Armenian opposition forces on Tuesday pledged to stage street protests in a bid to scuttle President Serzh Sarkisian’s apparent plans to stay in power after completing his second and final presidential term on April 9.
Sarkisian made clear on Monday that he stands ready to become prime minister later in April despite promising in 2014 to step aside in case of Armenia’s transformation into a parliamentary republic. He cited the increased risk of renewed fighting in Nagorno-Karabakh and other security challenges facing the country. Opposition leaders were quick to accuse him of reneging on his pledge.
“It was not a justification befitting a statesman. It smacked of petty fraud,” said Ararat Mirzoyan, a senior member of Civil Contract, a major opposition party represented in the Armenian parliament.
Top representatives of the ruling Republican Party of Armenia (HHK) defended, however, the outgoing president’s intention to extend his rule. Eduard Sharmazanov, the chief HHK spokesman, claimed that political “realities” in the country have changed in the past four years.
“[Sarkisian] is the kind of statesman who has always placed the interests of the state above his personal ambitions,” claimed Sharmazanov.
Another senior HHK figure, Gagik Melikian, said Sarkisian had only promised that he will “not aspire” to the post of prime minister in case of Armenia’s transition to a parliamentary system of government. Melikian also insisted that he is “irreplaceable” as the Armenian army’s commander-in-chief.
Mirzoyan dismissed these explanations as “utter nonsense.” Sarkisian’s presidency has been a gross failure, he charged.

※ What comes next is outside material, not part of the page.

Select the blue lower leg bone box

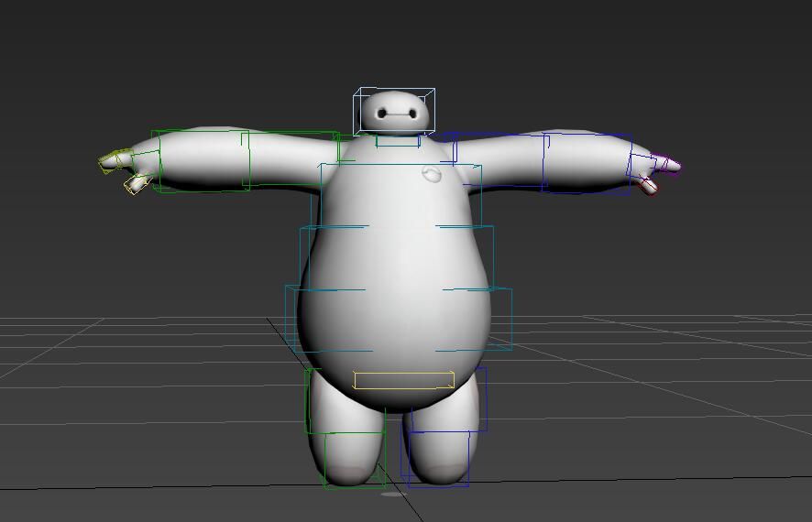[435, 459]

Civil Contract is one of the three opposition parties making up the Yelk alliance, which finished third in last year’s parliamentary elections. It has been pushing for street protests against Sarkisian’s continued rule. The two other Yelk parties oppose such a campaign, saying that it is unlikely to succeed.
The leaders of the three parties failed to bridge their differences at a meeting on Monday, leading Civil Contract to declare that it will separately launch a “political movement against Serzh Sarkisian’s third term in office.” It pledged to publicize a plan of concrete actions on March 31.
The Civil Contract leader, Nikol Pashinian, indicated on Tuesday that his party is planning a series of demonstrations in Yerevan next month. Pashinian did not deny that it will hold nonstop street protests immediately after Sarkisian resigns as president on April 9. Armenia’s HHK-controlled parliament is expected to vote for a new prime minister on April 17.
Also campaigning against Sarkisian’s “reproduction” is the For the Armenian State coalition of more radical opposition groups and activists, including Raffi Hovannisian’s Zharangutyun party. The grouping already rallied several hundred supporters in Yerevan earlier this month. Its next rally is scheduled for Friday.
Another anti-Sarkisian gathering will be held on Saturday by a group of non-partisan activists highly critical of the Armenian government. “Our main slogan will be ‘Reject Serzh,” one of them, Armen Grigorian, told RFE/RL’s Armenian service (Azatutyun.am). Grigorian said he and his associates are ready to join forces with the opposition forces.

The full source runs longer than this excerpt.